Evaluate your current impact on your company. How important is your role to the success of the organization? Is what you are doing critical to the business? What can you do to make a bigger difference?
Look at the key objectives of your company and function you are in, and think of ways you can help reach those goals. Is there a new skill you could learn to perform better and more efficiently and create more value for the company? What are some ways you could help the company cut costs or increase revenue?
What are some high-demand but rare skills that you could learn to make yourself indispensable? Develop your knowledge and/or skills to the point where you are the best at what you do and one of the few people who can do something. This will make you more valuable to the company and make it much less likely that you will be let go during a cutback.
3. Act Like You're Always Looking For a Job
💡 Re-evaluate your career goals
Start by evaluating where you are in your career and where you want to be in 5 years? What's the job title you want to have in 5 years?
What are you willing to do if you get laid-off? What are some of the potential career paths you could pursue?
Asking yourself the above questions will help you figure out what you really want from your career and point you in the right direction.
💡 Build your network
No matter where you are in your career, and how the external economy is doing, be sure to have a network of people you can rely on finding new opportunities when you need to.
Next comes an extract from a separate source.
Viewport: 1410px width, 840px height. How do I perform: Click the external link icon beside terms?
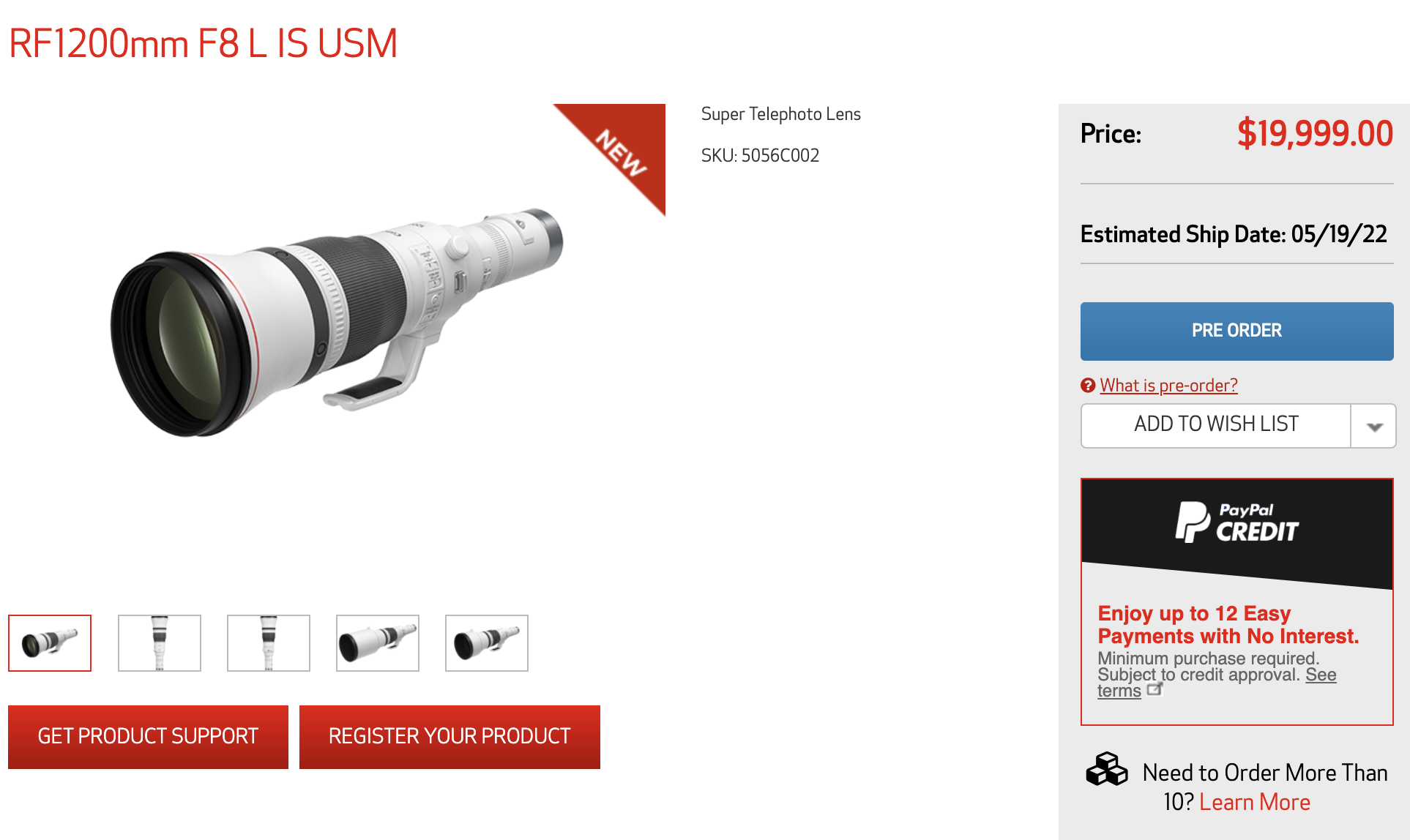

Start by building internal networks. Have regular coffee chats and get to know your colleagues in similar fields on different teams, or in a field or even a different country that you want to get into in the future.
Go to professional events like meet-ups in your field to meet people from outside your organization. Attend national and international conferences to make your network even bigger.
💡 Regularly update your CV
Make it a habit of updating your resume after you complete a project and master a new skill at work. This way, you'll always be ready to look for a new job when the chance comes up.
You will also know exactly where you are in your career and what experiences and skills you have. You will be able to spot any gaps in your skills and know what you need to learn to move up in your career.
4. Upskill Yourself
What are some of your weaknesses or gaps in your knowledge? It could be technical skills like learning to use a new software, or soft skills like public speaking. What classes could you take to get better at what you do?
Is there a certification in your field worth pursuing to build credentials and advance to the next level? What are the most in-demand and cutting-edge skills in your field that you could learn to be more competitive?
It may be a good idea to get a more advanced degree. This could be an especially good choice to make during an economic downturn. After all, the higher your education, the less likely you will be unemployed.
5. Start a Business/Side-Gig
You can also think about starting your own business. Start by working on it in your spare time. Once it's up and running, then consider quitting your day job. Even if you only do it as a side job, you will learn a lot of useful skills like marketing, sales, finance, and customer service, which could help you at your main job.
Want to start a business, but don't know where to start? Check out 5 Places To Get Ideas For Starting Your Next Business.
Now that you know how to protect your career from a recession, I hope you feel less anxious and more confident about your ability to weather a potential lay-off.
No matter what the state of the economy is, in all honesty I believe that you should make all of the activities listed above a regular part of your career development routine. This will not only ensure your career is recession-proof, but will also ensure you will have a thriving career!
Choose 1 strategy mentioned in this article and take action on it this week!